Bambang mengatakan pelemahan rupiah sejak awal tahun hingga saat ini mencapai 4 persen. Angka ini, kata dia, juga termasuk rendah jika dibandingkan dengan rubel Rusia yang mencapai 48 persen, lira Turki 8,9 persen, dan real Brasil yang turun 12,4 persen. (Baca: Menkeu: Dolar 'Mudik', Rupiah Menukik)
Secara terpisah, Menteri Koordinator Perekonomian Sofyan Djalil mengatakan pelemahan rupiah terjadi karena megatren global. "Tanggal 19 Desember ada rapat The Fed, jadi wajar kalau orang berspekulasi," ucap Sofyan. Secara statistik, kata dia, selama periode Desember 2013-2014, depresiasi rupiah sekitar 2,5 persen. Angka ini masih terbilang rendah jika dibandingkan dengan pelemahan yen Jepang sebesar 15 persen, dolar Singapura 6 persen, dan ringgit Malaysia 6 persen. Sofyan menolak jika kondisi saat ini disamakan dengan 1998. "Saat itu kan ada guncangan politik. Kalau sekarang kan aman," katanya.

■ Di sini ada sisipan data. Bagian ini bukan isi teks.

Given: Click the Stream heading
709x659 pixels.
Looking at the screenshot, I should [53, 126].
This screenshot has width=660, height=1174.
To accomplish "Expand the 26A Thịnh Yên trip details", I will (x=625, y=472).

Pendapat berbeda disampaikan Direktur Institute for Development of Economics and Finance Enny Sri Hartati. Menurut Enny, depresiasi rupiah bisa lebih buruk lantaran tingkat ekspor Indonesia terhadap impor masih lebih rendah dibanding negara lain di Asia. Selain itu, utang luar negeri Indonesia relatif lebih tinggi. "Karena itu, jika dilihat secara tahunan, depresiasi rupiah bisa lebih buruk ketimbang mata uang lain," kata Enny kepada Tempo. (Baca: Bila Rupiah Jeblok Rp 16 Ribu per US$, Ini Kata BI)

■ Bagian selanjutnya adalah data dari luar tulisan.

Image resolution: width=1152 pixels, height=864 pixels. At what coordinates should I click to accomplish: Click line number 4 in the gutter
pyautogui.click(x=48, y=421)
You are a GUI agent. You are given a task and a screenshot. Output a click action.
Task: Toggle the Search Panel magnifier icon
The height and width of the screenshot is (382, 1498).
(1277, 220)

Enny mengatakan pelemahan rupiah saat ini terjadi karena faktor musiman, yakni meningkatnya permintaan dolar. Akhir tahun, kata dia, menjadi waktu pembayaran cicilan utang luar negeri yang jatuh tempo, sehingga permintaan dolar naik. Selain itu, waktu ini juga merupakan masa pembayaran dividen dalam bentuk dolar kepada perusahaan bermodal asing.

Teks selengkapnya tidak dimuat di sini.